START Provided data
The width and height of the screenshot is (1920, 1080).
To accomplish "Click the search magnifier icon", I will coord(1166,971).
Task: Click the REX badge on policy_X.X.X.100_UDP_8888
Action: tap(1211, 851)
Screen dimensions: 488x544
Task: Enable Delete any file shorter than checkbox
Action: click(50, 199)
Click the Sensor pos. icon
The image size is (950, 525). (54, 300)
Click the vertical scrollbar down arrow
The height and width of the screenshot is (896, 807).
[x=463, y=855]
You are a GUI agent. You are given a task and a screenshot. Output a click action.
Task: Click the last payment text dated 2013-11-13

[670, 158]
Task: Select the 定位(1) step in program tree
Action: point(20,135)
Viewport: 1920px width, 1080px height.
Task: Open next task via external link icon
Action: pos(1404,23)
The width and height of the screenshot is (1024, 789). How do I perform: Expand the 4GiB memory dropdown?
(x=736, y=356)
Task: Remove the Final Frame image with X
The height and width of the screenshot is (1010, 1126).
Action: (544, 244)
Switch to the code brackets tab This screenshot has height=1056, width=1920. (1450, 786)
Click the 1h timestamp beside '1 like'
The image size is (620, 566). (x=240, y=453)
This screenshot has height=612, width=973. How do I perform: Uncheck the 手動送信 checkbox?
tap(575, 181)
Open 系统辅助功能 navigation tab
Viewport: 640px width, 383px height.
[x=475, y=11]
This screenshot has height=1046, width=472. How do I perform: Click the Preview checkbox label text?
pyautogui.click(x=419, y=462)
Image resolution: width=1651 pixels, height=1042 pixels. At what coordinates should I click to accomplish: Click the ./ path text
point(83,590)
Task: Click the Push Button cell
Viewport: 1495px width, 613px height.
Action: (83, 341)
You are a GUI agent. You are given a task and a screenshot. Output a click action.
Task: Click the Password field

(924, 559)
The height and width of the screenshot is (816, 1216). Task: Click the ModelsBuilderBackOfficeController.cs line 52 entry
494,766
END Provided data
Task instructions:
Retype the entire listing exactly.

Answer for this exercise:
The width and height of the screenshot is (1920, 1080).
To accomplish "Click the search magnifier icon", I will coord(1166,971).
Task: Click the REX badge on policy_X.X.X.100_UDP_8888
Action: tap(1211, 851)
Screen dimensions: 488x544
Task: Enable Delete any file shorter than checkbox
Action: click(50, 199)
Click the Sensor pos. icon
The image size is (950, 525). (54, 300)
Click the vertical scrollbar down arrow
The height and width of the screenshot is (896, 807).
[x=463, y=855]
You are a GUI agent. You are given a task and a screenshot. Output a click action.
Task: Click the last payment text dated 2013-11-13

[670, 158]
Task: Select the 定位(1) step in program tree
Action: point(20,135)
Viewport: 1920px width, 1080px height.
Task: Open next task via external link icon
Action: pos(1404,23)
The width and height of the screenshot is (1024, 789). How do I perform: Expand the 4GiB memory dropdown?
(x=736, y=356)
Task: Remove the Final Frame image with X
The height and width of the screenshot is (1010, 1126).
Action: (544, 244)
Switch to the code brackets tab This screenshot has height=1056, width=1920. (1450, 786)
Click the 1h timestamp beside '1 like'
The image size is (620, 566). (x=240, y=453)
This screenshot has height=612, width=973. How do I perform: Uncheck the 手動送信 checkbox?
tap(575, 181)
Open 系统辅助功能 navigation tab
Viewport: 640px width, 383px height.
[x=475, y=11]
This screenshot has height=1046, width=472. How do I perform: Click the Preview checkbox label text?
pyautogui.click(x=419, y=462)
Image resolution: width=1651 pixels, height=1042 pixels. At what coordinates should I click to accomplish: Click the ./ path text
point(83,590)
Task: Click the Push Button cell
Viewport: 1495px width, 613px height.
Action: (83, 341)
You are a GUI agent. You are given a task and a screenshot. Output a click action.
Task: Click the Password field

(924, 559)
The height and width of the screenshot is (816, 1216). Task: Click the ModelsBuilderBackOfficeController.cs line 52 entry
494,766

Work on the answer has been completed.